Stando a quanto riportano i giornali, che avrebbero raccolto la testimonianza di una donna tunisina che conosceva la giovane e che è riuscita a fuggire dall’orrore siriano, questa sarebbe stata picchiata a morte dopo aver tentato di scappare da Raqqa e quindi di disertare dalle fila dello Stato Islamico, dopo aver sposato uno dei combattenti.

A confermare le parole della donna tunisina ci sarebbero le precedenti parole di David Scharia, che fa parte del comitato contro il terrorismo del consiglio di sicurezza delle Nazioni Unite, il quale ha affermato di aver avuto informazioni da fonti certe sulla sorte delle due, entrambe figlie di rifugiati bosniaci: “Sabina sarebbe morta in un conflitto a fuoco, mentre di Samra non si è saputo più nulla”.

Tipico esempio del fenomeno dei foreign fighters occidentali, una piaga che sembra espandersi a macchia d’olio, il caso di Samra era balzato agli onori della cronaca ad aprile del 2014, quando insieme all’amica Sabina aveva scelto di unirsi alla lotta dell’Isis prendendo un volo per Ankara, in Turchia, dove le due sono state addestrate nei pressi di Adana, non molto distante dal confine con la Siria.

Dietro la conversione radicale delle due potrebbe esserci un predicatore islamico noto come Abu Tejad, già conosciuto dalle autorità austriache per i suoi contatti con le rete terroristiche locali e per questo motivo finito in carcere.

Dopo essersi addestrata in Turchia la coppia sarebbe riuscita a passare il confine semplicemente proseguendo a piedi: giunte in Siria le due avrebbero sposato dei guerriglieri dell’Isis ed è a questo punto che sarebbero comparse le loro foto sui social network in cui le si vedeva imbracciare dei kalashnikov.
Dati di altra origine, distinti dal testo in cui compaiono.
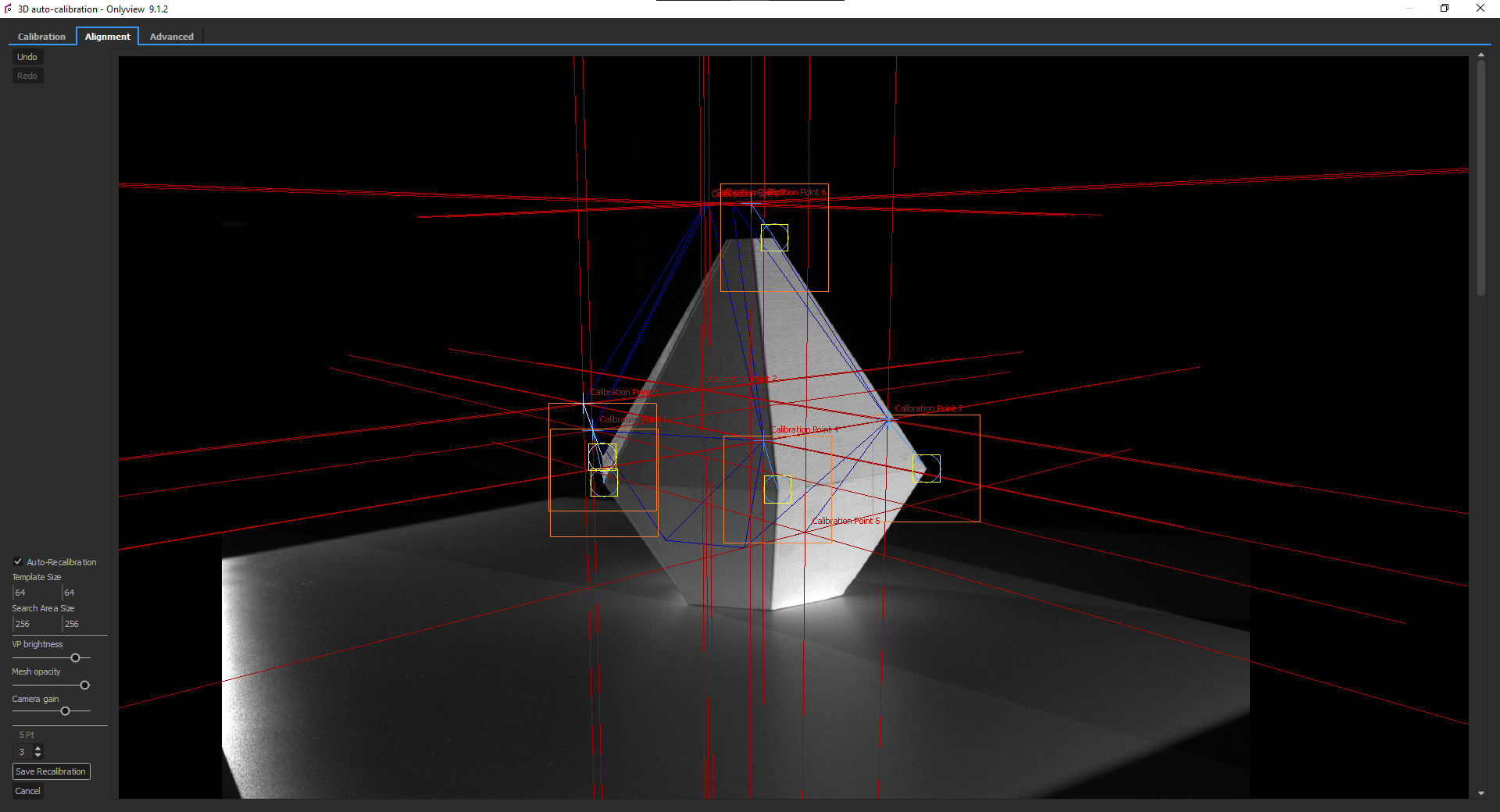This screenshot has height=812, width=1500.
Task: Focus the first Search Area Size field
Action: 36,624
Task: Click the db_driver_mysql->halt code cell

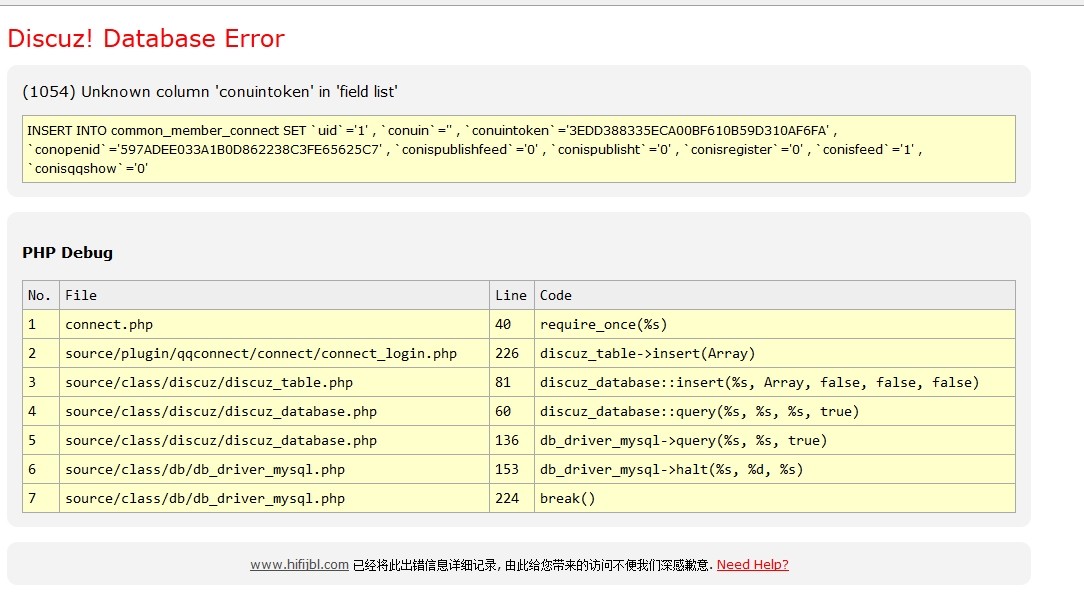Action: 671,470
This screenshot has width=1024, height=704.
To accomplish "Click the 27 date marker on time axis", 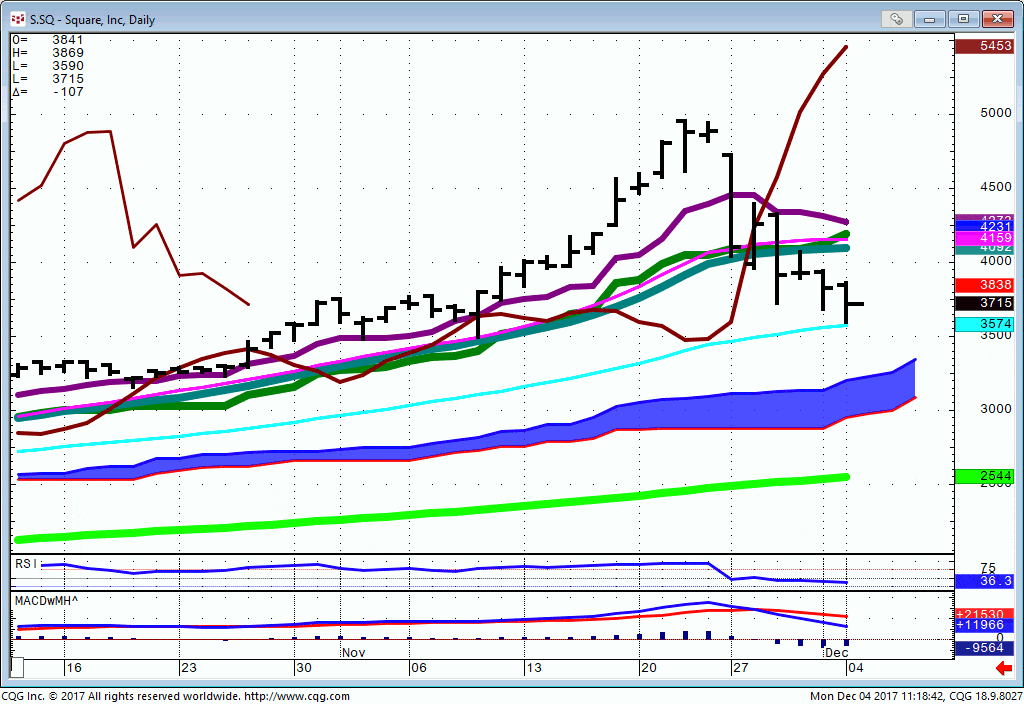I will coord(738,667).
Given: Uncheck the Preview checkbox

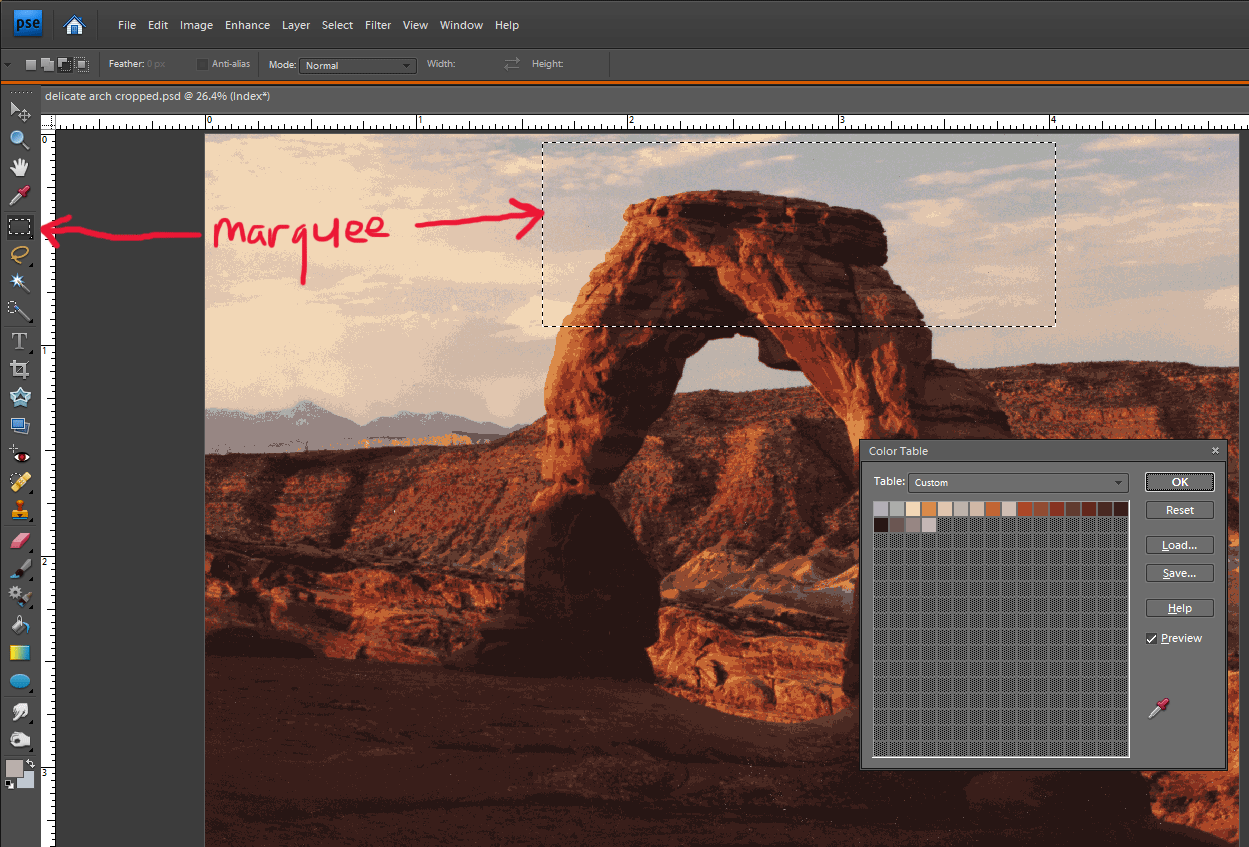Looking at the screenshot, I should click(x=1152, y=639).
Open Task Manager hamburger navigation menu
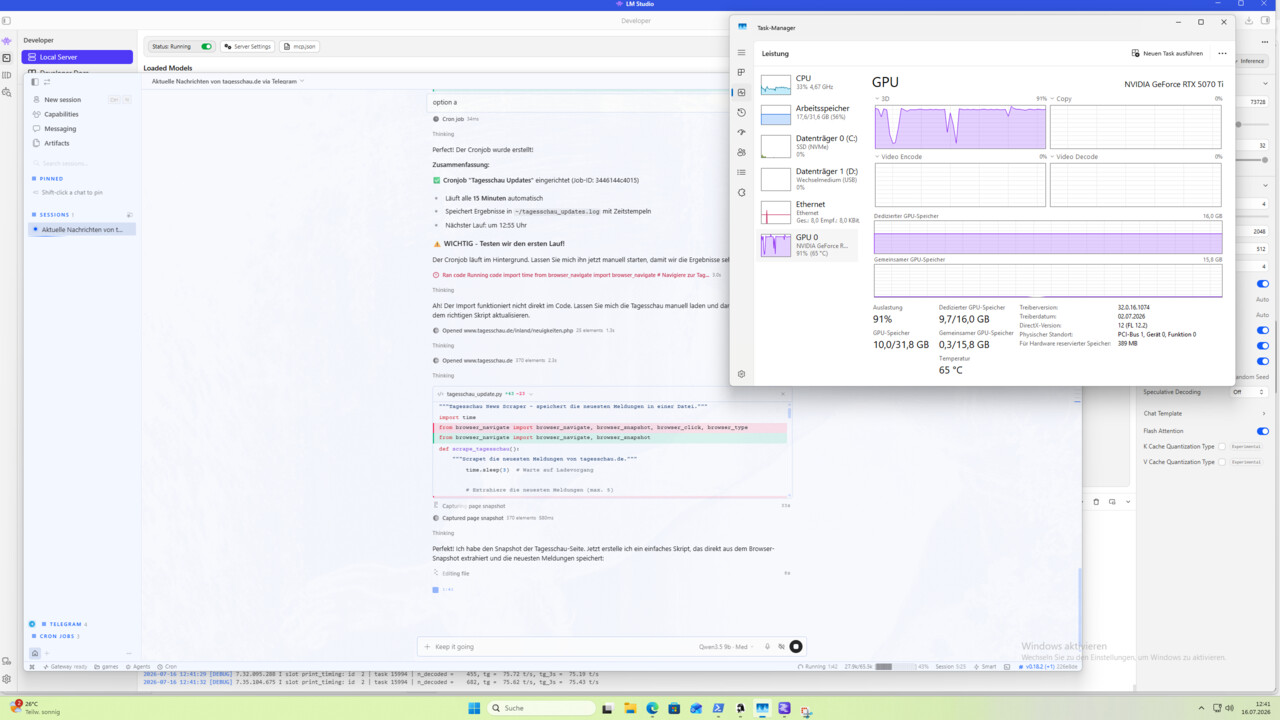Image resolution: width=1280 pixels, height=720 pixels. pos(741,53)
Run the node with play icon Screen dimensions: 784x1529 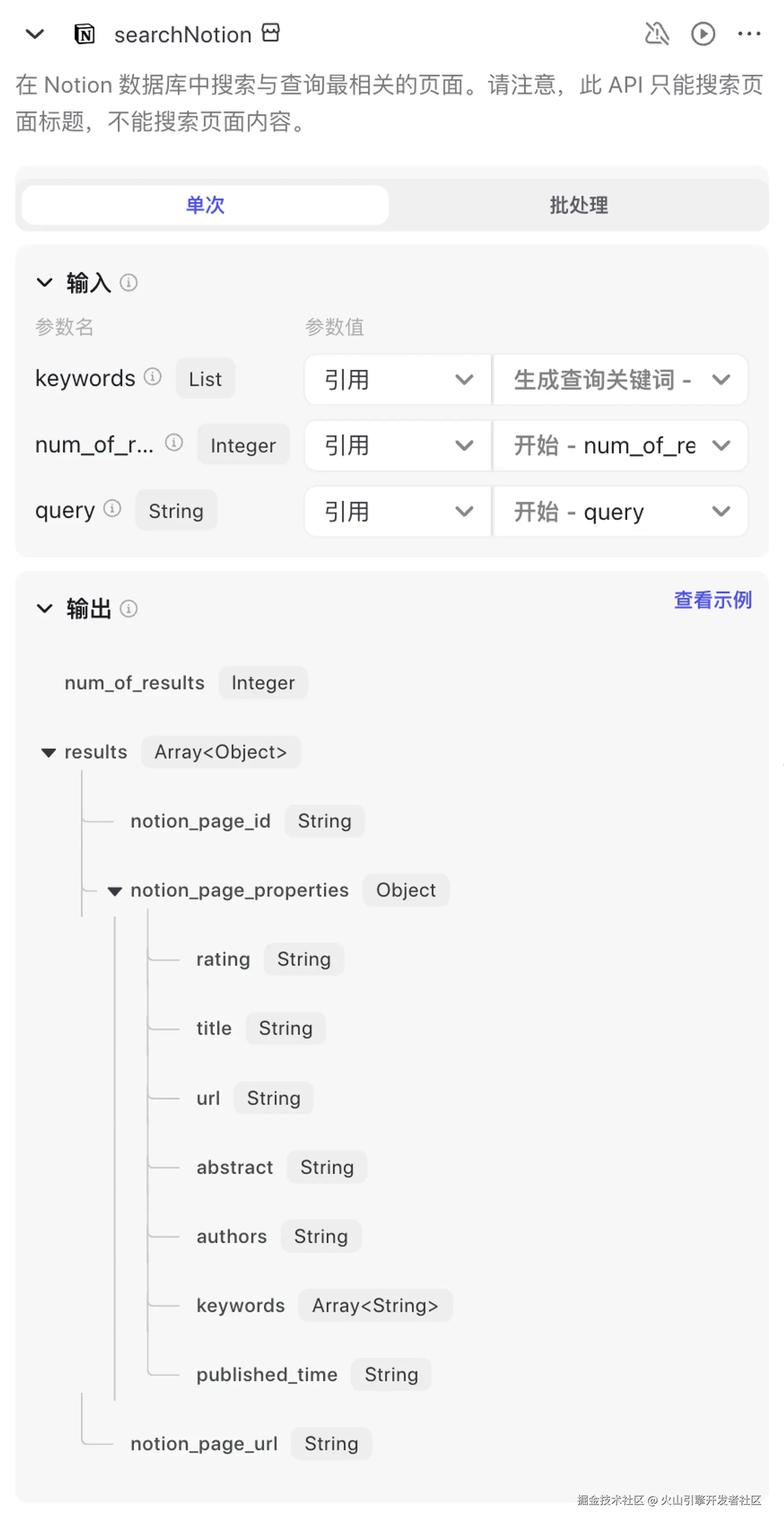[x=703, y=34]
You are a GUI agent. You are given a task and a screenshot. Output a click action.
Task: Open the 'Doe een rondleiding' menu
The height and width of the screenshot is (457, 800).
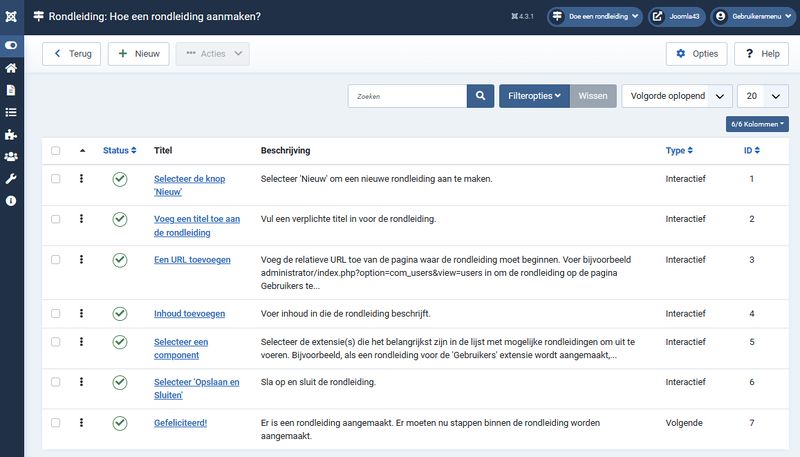coord(594,16)
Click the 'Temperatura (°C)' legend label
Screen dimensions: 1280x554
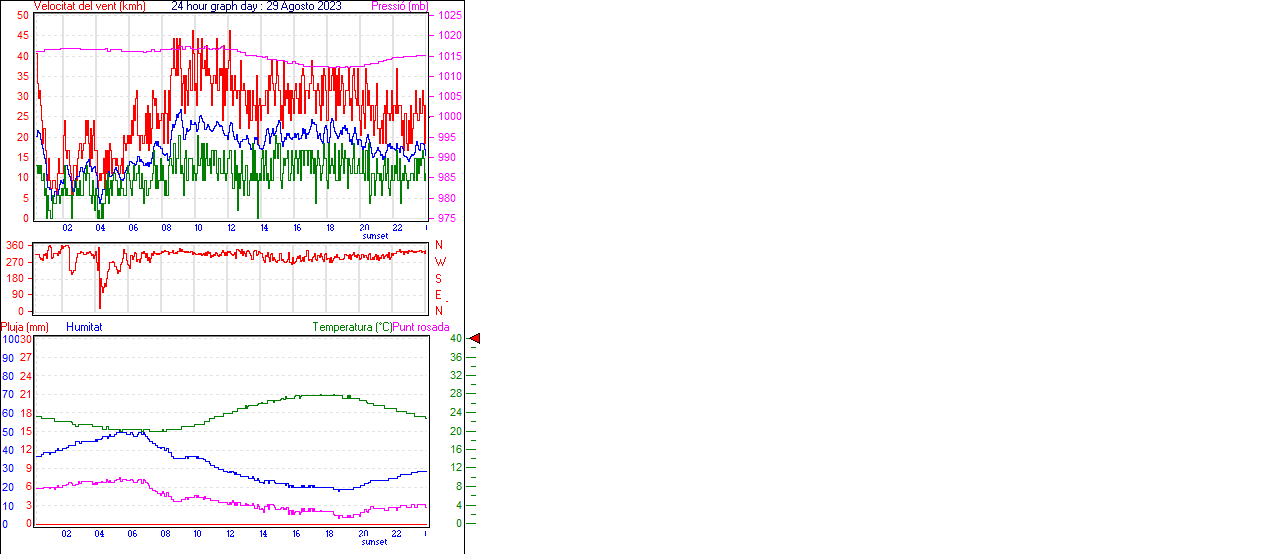(352, 327)
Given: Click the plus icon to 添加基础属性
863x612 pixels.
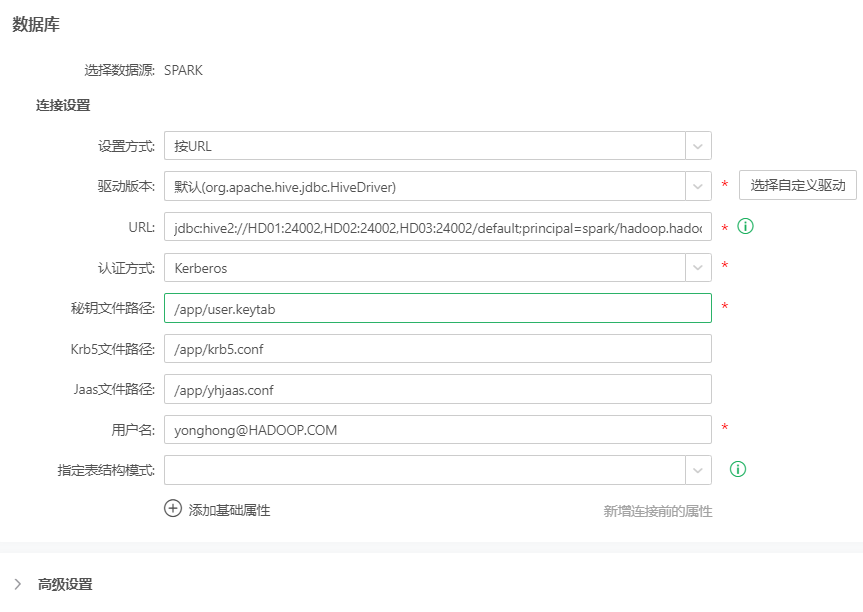Looking at the screenshot, I should [173, 509].
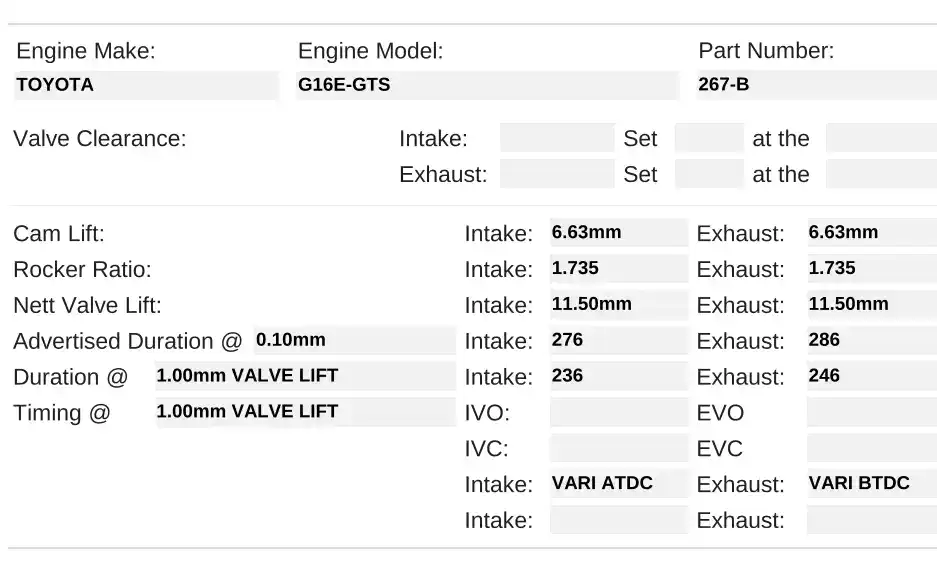Select the Exhaust valve clearance input field
The height and width of the screenshot is (587, 937).
pos(556,174)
I canali di comunicazione dello Stato Islamico, molto attento alla promozione di se stesso e della propria causa anche in Occidente, avevano fortemente insistito su questa seria presentandola come un successo significativo.

Sabina aveva addirittura rilasciato un’intervista al giornale Paris Match, tramite sms, in cui dichiarava di essere felice della propria scelta, salvo poi morire in combattimento, seguita poi dall’amica Samra intenta invece a fuggire, se dovessero essere confermate le notizie delle ultime ore.